たった一人の同腹の弟が、自身の渇望を満たすためにオークヴィルを生贄にしたなんて……信じたくないんだ。
「大人しく投降しろ」
身内の不始末は、身内が片付けなくてはならない。罪は償われなければならない。
「ふっ……ここまでか」
ギルバードが自嘲気味な笑みを浮かべ、呟いた。
「アルフレッド……。俺はお前が羨ましくて仕方がなかった。父上の、母様の期待を一身に集めるお前が羨ましかった」
「…………」
「日曜学校では皆から羨望の目を向けられ、クレア嬢に慕われるお前が妬ましかった」
「ギルバード……」
「一度は手にした未来を、俺から全てを奪っていくお前が憎らしかった」
静かに、ぽつりぽつりと呟きながら、ギルバードはそっと白銀の剣を抜いた。
「ああ、その通りだ。お前の思っている通りだ、アルフレッド」
白銀の剣が、魔力を帯び光を放つ。
「オークヴィルを襲った者達を退け、ジブラルタの蜥蜴共から奪えば、俺は全てを取り戻せるはずだった!」
「ギルバードッ……!」
「アルフレッドォォッッ!!」
ギルバードが裂帛の気合と共に白銀の剣を横薙ぎに振るう。【魔力撃】を纏った斬撃を、俺もまた【魔力撃】で弾き返す。
「まだまだっ!」
「ぐっ!」
次々と繰り出される斬撃で、次第に押し込まれていく。ギルバードの膂力は明らかに俺を上回っている。
「【盾撃】!」
「ちっ!」
僅かに体勢を崩したところに、白銀の盾が飛び込んでくる。俺は咄嗟に飛び退いて、距離を取る。
「【烈攻】!」
「【不撓】!」
すかさず自己強化するギルバードに合わせ、こちらは護りを固める。ギルバードのスキル発動は驚くほどに早い。
「【剛・魔力撃】!」
「【大鉄壁】!」
白く輝く斬撃と鳶色の魔力盾がぶつかり合う。混沌の円盾が弾かれ、白銀の剣を振り下ろしたギルバードもまた反動で後退る。
「さすがだな、アルフレッド……」
それはこっちのセリフだ。1年前とは比べられない程に、ギルバードは腕を上げている。
【騎士】の攻撃力補正は、防御力補正ほど高くはない。それなのに、全力で守りを固めた俺の【鉄壁】と、ギルバードの【魔力撃】がほぼ拮抗していたのだ。

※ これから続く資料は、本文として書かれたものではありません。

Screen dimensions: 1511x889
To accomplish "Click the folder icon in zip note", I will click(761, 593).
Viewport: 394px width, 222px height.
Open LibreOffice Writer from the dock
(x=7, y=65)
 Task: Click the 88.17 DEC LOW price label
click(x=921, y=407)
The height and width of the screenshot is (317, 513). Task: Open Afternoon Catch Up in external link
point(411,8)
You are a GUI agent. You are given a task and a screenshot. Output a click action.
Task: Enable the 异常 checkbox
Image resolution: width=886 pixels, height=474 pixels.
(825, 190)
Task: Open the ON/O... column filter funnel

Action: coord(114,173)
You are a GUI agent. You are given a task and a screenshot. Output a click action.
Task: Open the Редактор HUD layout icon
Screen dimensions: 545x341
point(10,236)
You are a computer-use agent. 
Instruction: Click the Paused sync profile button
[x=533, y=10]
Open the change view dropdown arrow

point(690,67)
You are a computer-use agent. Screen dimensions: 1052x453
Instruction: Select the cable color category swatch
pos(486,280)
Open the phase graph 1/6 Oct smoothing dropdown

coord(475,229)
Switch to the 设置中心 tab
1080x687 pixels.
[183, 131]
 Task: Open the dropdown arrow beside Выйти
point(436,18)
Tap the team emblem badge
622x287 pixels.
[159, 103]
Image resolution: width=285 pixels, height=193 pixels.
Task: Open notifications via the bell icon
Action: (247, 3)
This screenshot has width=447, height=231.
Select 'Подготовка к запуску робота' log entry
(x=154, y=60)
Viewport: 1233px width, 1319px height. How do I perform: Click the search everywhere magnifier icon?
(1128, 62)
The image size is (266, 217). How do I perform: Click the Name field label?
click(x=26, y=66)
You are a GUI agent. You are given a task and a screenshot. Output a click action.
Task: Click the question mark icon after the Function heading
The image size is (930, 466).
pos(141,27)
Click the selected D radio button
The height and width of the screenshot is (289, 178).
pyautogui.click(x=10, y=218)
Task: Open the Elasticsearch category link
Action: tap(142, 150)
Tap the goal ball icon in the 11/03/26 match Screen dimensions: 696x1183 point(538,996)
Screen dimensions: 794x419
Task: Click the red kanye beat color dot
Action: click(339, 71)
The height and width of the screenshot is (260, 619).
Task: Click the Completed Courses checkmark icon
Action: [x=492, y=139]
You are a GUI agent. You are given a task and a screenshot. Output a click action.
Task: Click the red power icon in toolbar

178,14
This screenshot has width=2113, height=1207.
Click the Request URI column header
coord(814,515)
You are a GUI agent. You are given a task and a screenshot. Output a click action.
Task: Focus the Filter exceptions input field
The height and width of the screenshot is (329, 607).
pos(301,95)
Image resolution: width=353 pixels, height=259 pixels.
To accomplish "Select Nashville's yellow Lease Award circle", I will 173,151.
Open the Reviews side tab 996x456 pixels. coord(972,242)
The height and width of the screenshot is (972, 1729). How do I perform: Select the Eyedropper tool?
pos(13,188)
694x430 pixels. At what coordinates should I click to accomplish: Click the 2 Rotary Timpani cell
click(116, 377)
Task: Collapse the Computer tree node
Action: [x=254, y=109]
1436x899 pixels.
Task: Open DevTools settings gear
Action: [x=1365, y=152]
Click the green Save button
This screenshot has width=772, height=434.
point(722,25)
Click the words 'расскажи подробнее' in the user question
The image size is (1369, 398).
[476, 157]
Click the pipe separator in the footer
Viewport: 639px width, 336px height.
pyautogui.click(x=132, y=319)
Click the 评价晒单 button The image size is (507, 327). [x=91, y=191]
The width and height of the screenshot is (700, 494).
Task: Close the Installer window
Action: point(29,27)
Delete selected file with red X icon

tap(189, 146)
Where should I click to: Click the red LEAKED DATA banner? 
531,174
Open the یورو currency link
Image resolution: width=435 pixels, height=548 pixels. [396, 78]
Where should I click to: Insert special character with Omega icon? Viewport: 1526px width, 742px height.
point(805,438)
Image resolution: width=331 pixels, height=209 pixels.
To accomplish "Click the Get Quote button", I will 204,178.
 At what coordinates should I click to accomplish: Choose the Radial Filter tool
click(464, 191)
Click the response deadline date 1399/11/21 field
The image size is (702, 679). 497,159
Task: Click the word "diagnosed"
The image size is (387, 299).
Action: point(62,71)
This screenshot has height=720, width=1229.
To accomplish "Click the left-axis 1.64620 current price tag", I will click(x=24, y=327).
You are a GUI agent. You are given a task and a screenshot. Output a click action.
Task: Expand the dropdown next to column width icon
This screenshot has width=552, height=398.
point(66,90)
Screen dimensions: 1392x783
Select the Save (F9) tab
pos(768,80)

おそらくギルバードの【騎士】の加護は、修得にまで至っている。同じく【騎士】の加護を修得している俺の防御力とギルバードの攻撃力が伯仲するってことは、ギルバードの身体レベルは俺を遥かに上回っているのだろう。
何の助言も無く、ここまで加護と肉体を強化してくるなんて、とても信じられない。樹海の深部の強力な魔物を相手に鍛えたのであれば、不可能では無いだろうが……。
俺のようにアスカの助言のもと安全を確保しながら身に着けたわけでは無い。少しでも気を抜けば生と死の一線を簡単に飛び越えてしまうような修羅場に身を置かないと、これだけの練度は身に着けられない。
ああ、なるほど。だから、樹海の深部には騎士を連れて行かず、代わりのきく傭兵を連れて行ったのか……。
これは一筋縄ではいかなそうだ。俺は火龍の聖剣の柄を、ぐっと握りしめた。